> What the task asks
Copy nothing before the line containing "This screenshot has height=784, width=1547.". Reproduce that line and all that follow, exactly, through the end of the records.

> Materials provided
■ ■ ■

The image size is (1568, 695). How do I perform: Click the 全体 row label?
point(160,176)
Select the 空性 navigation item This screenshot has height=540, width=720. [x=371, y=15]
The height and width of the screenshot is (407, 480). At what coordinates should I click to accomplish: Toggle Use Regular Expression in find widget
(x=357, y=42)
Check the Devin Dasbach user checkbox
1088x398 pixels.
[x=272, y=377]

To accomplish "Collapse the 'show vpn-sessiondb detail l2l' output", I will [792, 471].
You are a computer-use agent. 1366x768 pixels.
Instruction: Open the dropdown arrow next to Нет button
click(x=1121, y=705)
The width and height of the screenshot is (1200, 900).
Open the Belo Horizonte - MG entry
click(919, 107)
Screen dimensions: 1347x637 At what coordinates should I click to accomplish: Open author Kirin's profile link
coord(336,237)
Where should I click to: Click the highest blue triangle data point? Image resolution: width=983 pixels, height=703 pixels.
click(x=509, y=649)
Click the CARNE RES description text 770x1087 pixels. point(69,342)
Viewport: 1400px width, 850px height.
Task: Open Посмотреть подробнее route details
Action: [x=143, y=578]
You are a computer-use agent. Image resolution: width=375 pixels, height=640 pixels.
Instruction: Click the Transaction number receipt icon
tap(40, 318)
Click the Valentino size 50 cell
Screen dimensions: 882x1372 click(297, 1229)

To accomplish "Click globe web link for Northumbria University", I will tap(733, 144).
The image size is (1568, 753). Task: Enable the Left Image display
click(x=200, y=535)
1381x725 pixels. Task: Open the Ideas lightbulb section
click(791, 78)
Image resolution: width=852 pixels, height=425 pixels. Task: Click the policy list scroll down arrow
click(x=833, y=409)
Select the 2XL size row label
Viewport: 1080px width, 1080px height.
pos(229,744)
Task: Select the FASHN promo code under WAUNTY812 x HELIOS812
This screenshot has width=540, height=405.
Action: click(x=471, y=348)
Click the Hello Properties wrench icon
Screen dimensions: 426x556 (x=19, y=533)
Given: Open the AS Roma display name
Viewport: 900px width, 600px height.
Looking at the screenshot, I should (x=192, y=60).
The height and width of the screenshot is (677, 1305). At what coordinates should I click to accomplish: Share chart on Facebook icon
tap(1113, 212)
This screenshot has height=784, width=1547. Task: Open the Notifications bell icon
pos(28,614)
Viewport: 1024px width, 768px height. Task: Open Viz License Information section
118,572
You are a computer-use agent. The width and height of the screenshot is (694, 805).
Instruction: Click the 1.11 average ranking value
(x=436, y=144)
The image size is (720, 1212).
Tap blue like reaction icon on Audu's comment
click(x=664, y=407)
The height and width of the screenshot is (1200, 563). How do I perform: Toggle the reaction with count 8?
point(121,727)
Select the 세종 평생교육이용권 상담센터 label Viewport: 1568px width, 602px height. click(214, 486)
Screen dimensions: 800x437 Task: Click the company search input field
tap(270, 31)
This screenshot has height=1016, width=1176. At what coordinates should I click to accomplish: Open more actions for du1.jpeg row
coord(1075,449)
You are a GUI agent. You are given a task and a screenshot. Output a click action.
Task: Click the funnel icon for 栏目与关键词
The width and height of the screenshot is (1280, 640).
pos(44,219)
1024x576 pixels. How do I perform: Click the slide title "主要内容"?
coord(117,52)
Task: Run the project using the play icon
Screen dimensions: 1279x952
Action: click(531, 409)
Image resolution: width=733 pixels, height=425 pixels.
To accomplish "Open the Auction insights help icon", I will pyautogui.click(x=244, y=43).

■ ■ ■

> Answer to the exercise
This screenshot has height=784, width=1547. Task: Open the Notifications bell icon
pos(28,614)
Viewport: 1024px width, 768px height. Task: Open Viz License Information section
118,572
You are a computer-use agent. The width and height of the screenshot is (694, 805).
Instruction: Click the 1.11 average ranking value
(x=436, y=144)
The image size is (720, 1212).
Tap blue like reaction icon on Audu's comment
click(x=664, y=407)
The height and width of the screenshot is (1200, 563). How do I perform: Toggle the reaction with count 8?
point(121,727)
Select the 세종 평생교육이용권 상담센터 label Viewport: 1568px width, 602px height. click(214, 486)
Screen dimensions: 800x437 Task: Click the company search input field
tap(270, 31)
This screenshot has height=1016, width=1176. At what coordinates should I click to accomplish: Open more actions for du1.jpeg row
coord(1075,449)
You are a GUI agent. You are given a task and a screenshot. Output a click action.
Task: Click the funnel icon for 栏目与关键词
The width and height of the screenshot is (1280, 640).
pos(44,219)
1024x576 pixels. How do I perform: Click the slide title "主要内容"?
coord(117,52)
Task: Run the project using the play icon
Screen dimensions: 1279x952
Action: click(531, 409)
Image resolution: width=733 pixels, height=425 pixels.
To accomplish "Open the Auction insights help icon", I will pyautogui.click(x=244, y=43).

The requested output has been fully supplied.